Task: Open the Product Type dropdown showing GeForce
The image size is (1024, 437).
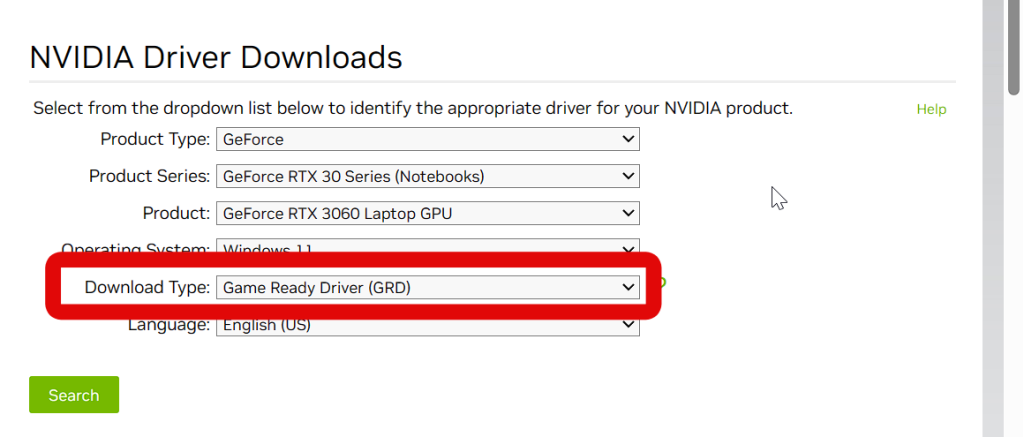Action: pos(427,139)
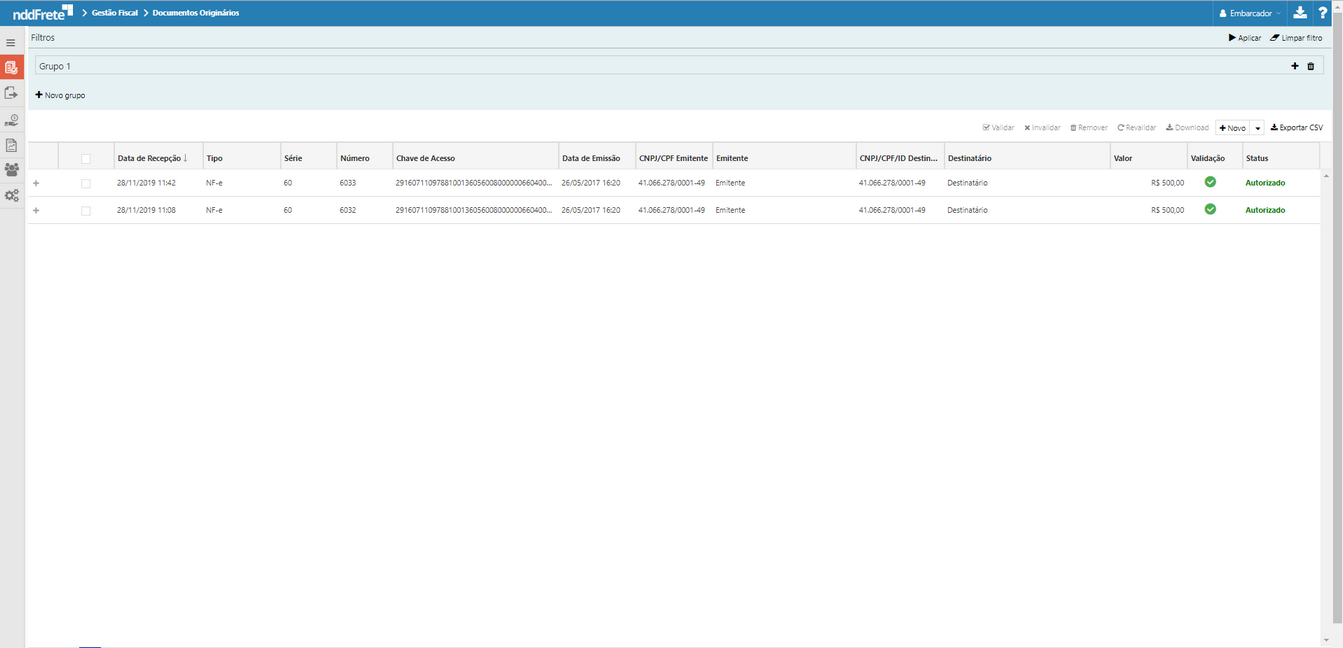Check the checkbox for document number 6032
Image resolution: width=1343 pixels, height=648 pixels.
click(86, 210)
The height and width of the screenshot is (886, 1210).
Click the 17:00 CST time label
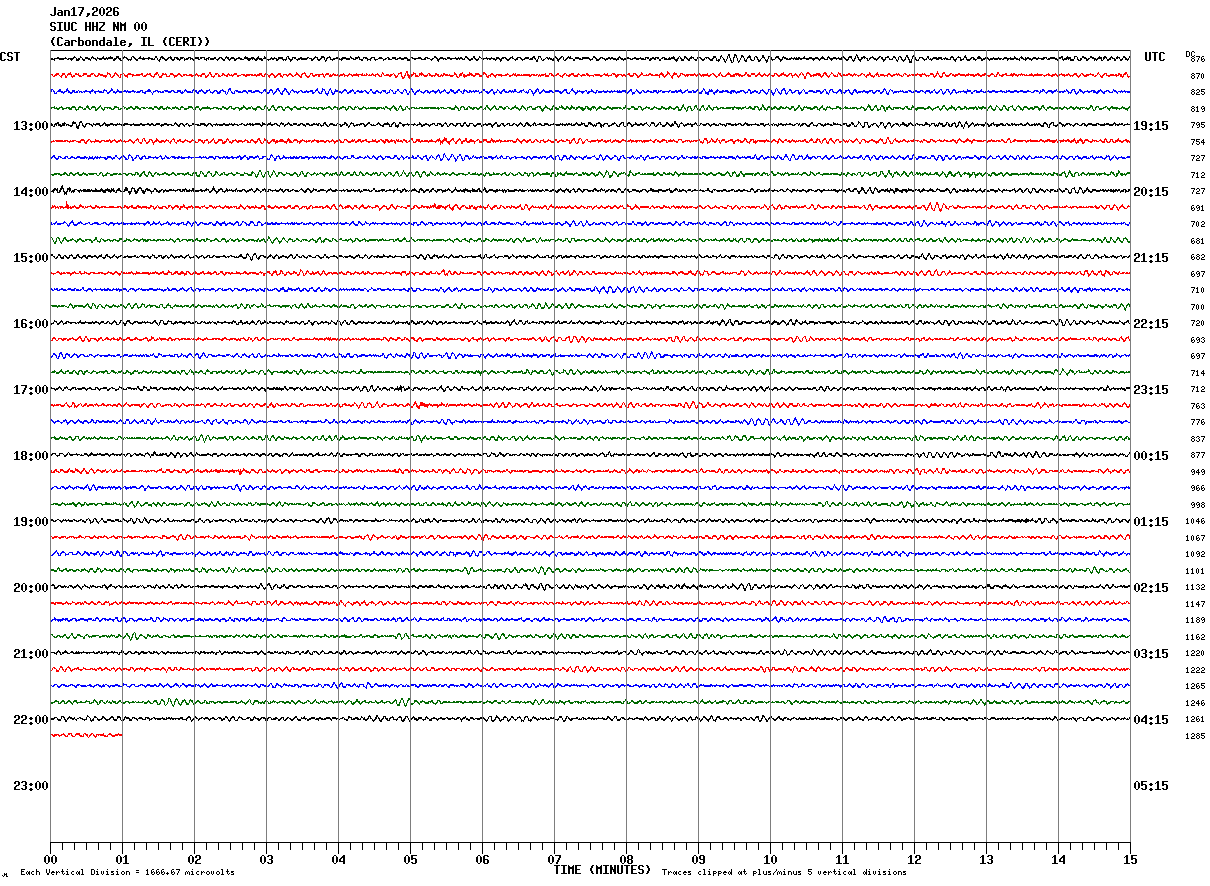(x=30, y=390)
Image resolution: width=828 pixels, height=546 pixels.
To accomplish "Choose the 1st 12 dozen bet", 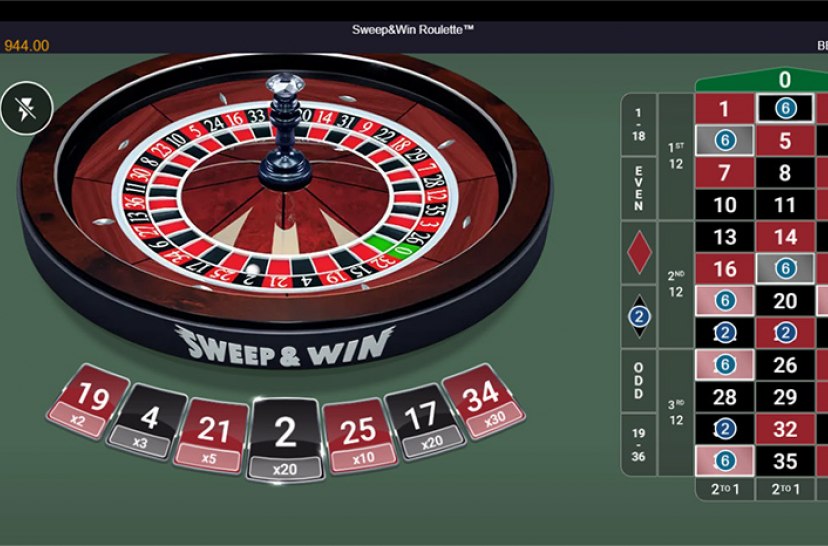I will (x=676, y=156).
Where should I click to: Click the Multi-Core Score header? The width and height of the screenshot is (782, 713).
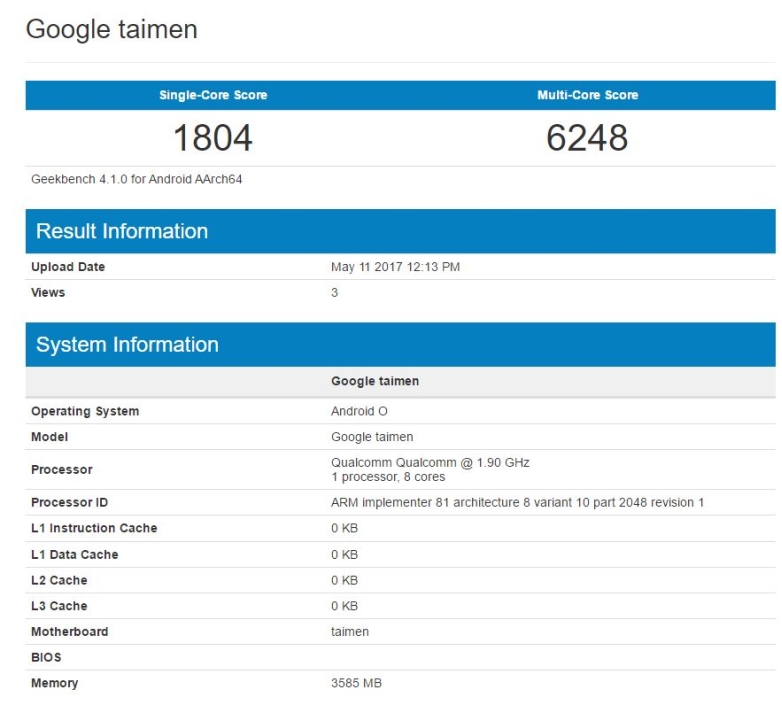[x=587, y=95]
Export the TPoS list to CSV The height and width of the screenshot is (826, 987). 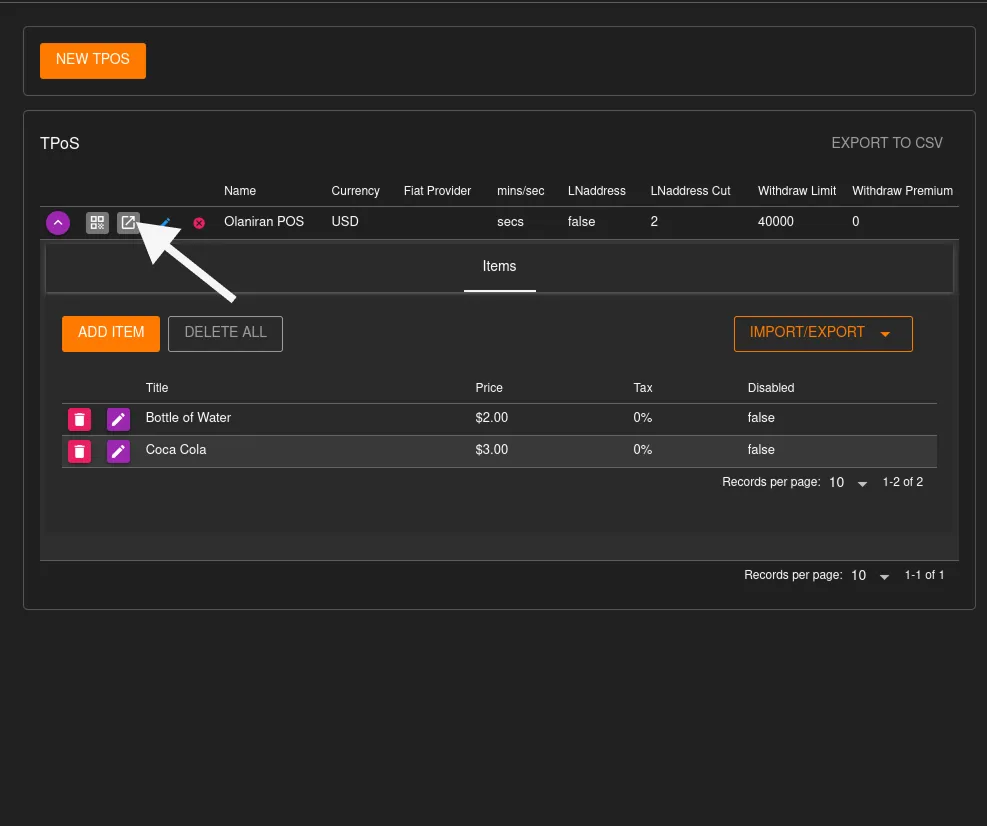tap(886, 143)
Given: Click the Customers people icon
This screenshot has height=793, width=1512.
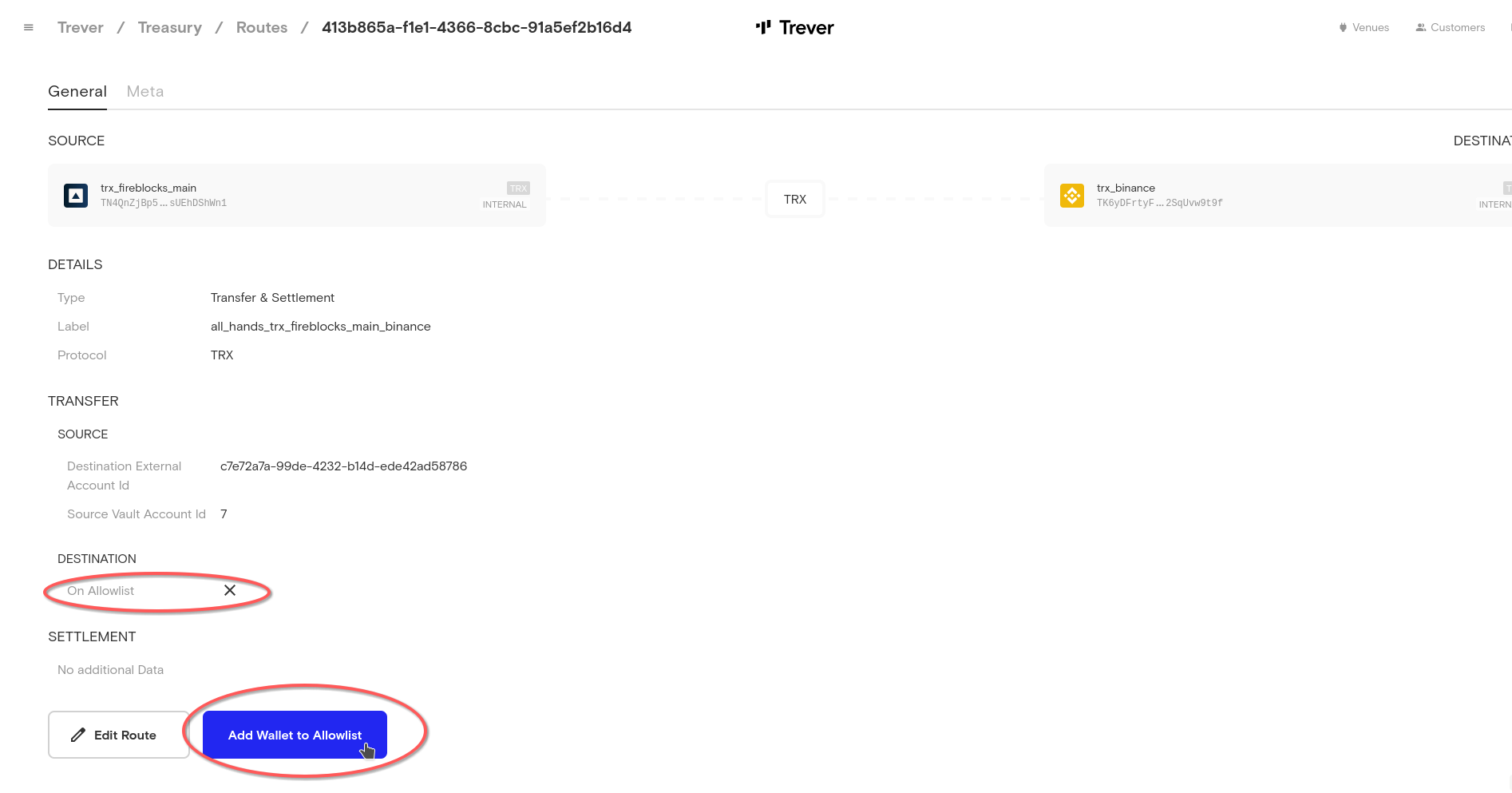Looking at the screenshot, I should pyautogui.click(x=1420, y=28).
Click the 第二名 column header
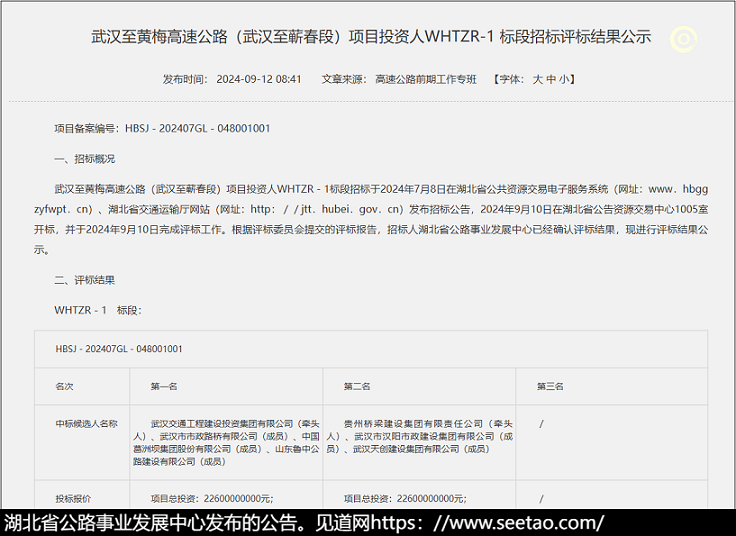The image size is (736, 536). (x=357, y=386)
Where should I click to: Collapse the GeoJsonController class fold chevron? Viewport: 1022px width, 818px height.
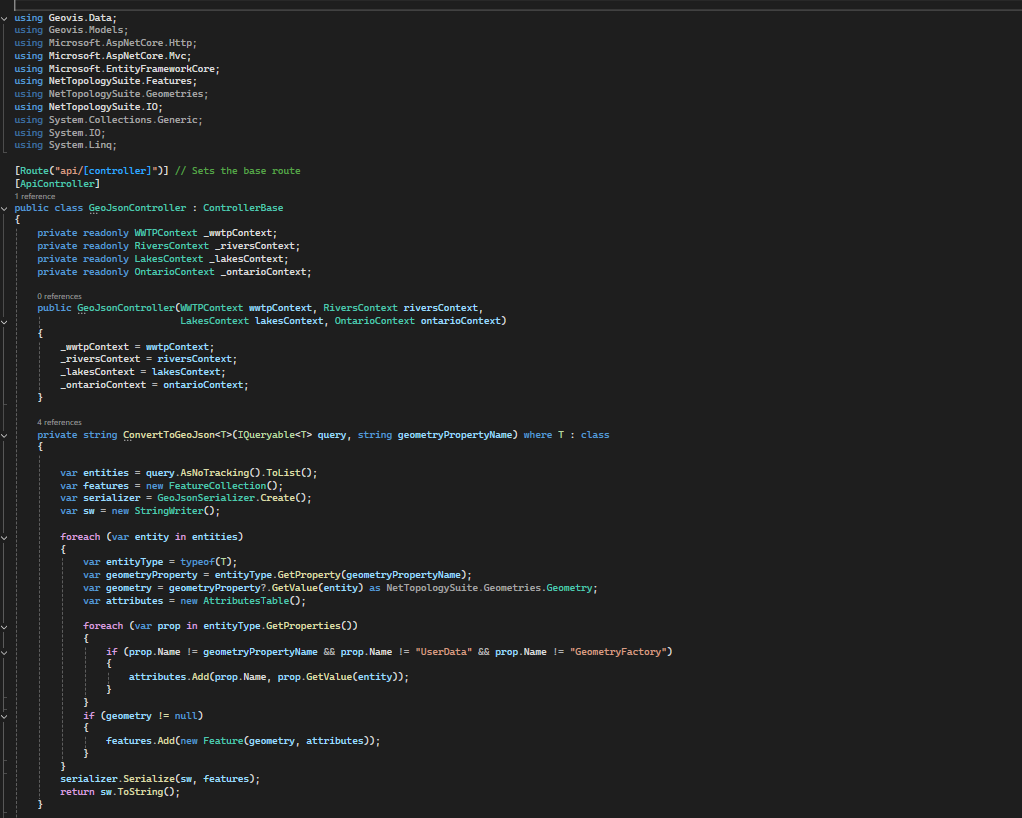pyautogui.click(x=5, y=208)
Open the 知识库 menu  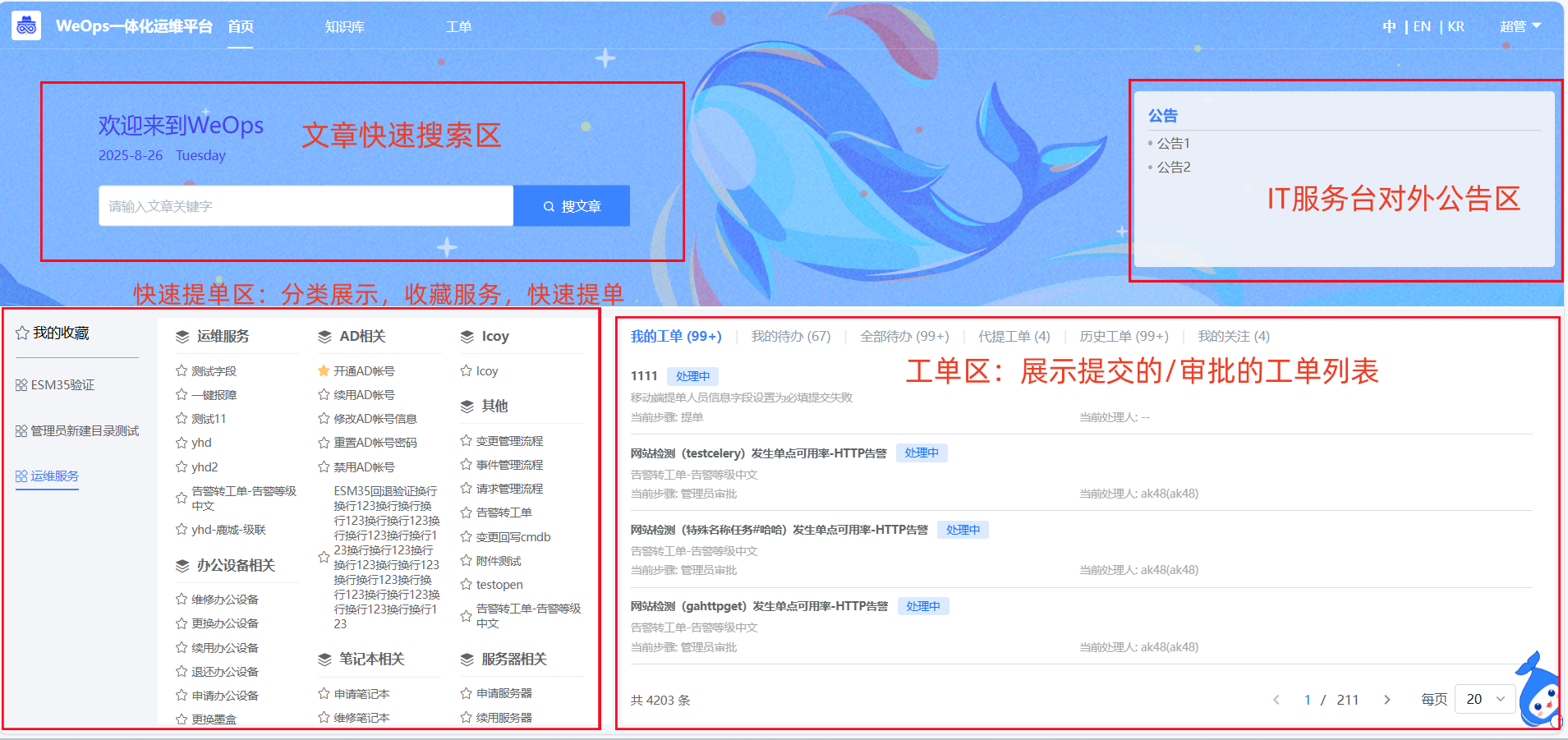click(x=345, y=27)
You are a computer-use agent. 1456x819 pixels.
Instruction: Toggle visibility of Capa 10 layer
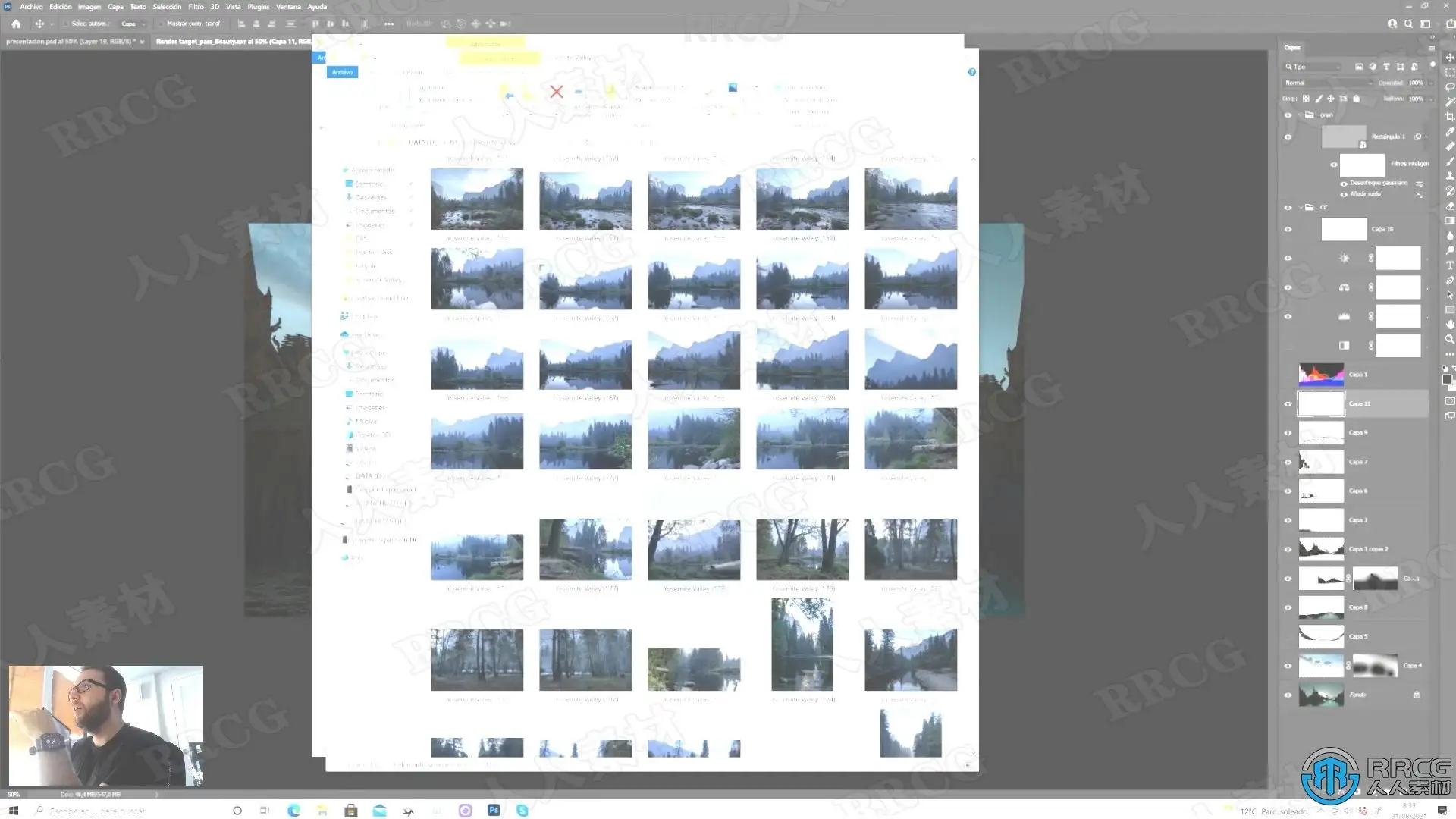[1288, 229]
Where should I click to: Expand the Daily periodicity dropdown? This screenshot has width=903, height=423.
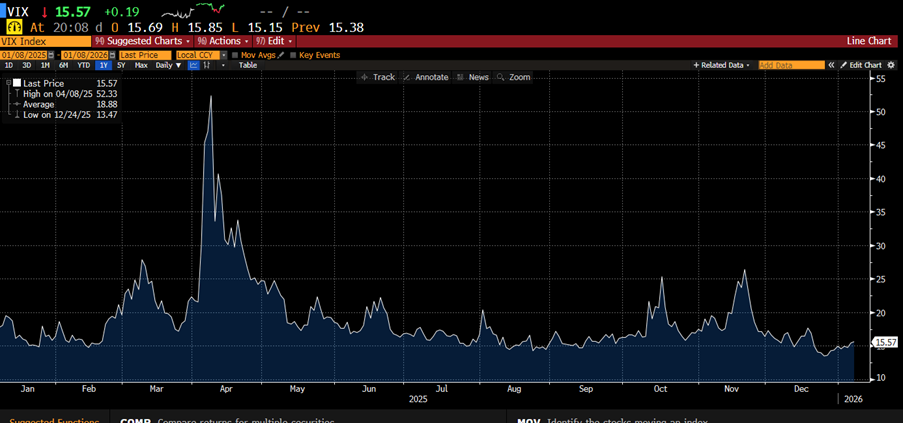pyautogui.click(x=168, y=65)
= = = = = = =
Your copy should run from the line that has "You are a computer-use" through the last line above, exactly, with both ends in and pictures out.

You are a computer-use agent. 1456x819 pixels.
Instruction: Toggle visibility of Capa 10 layer
[1288, 229]
Where should I click to: Expand the Daily periodicity dropdown? This screenshot has width=903, height=423.
pyautogui.click(x=168, y=65)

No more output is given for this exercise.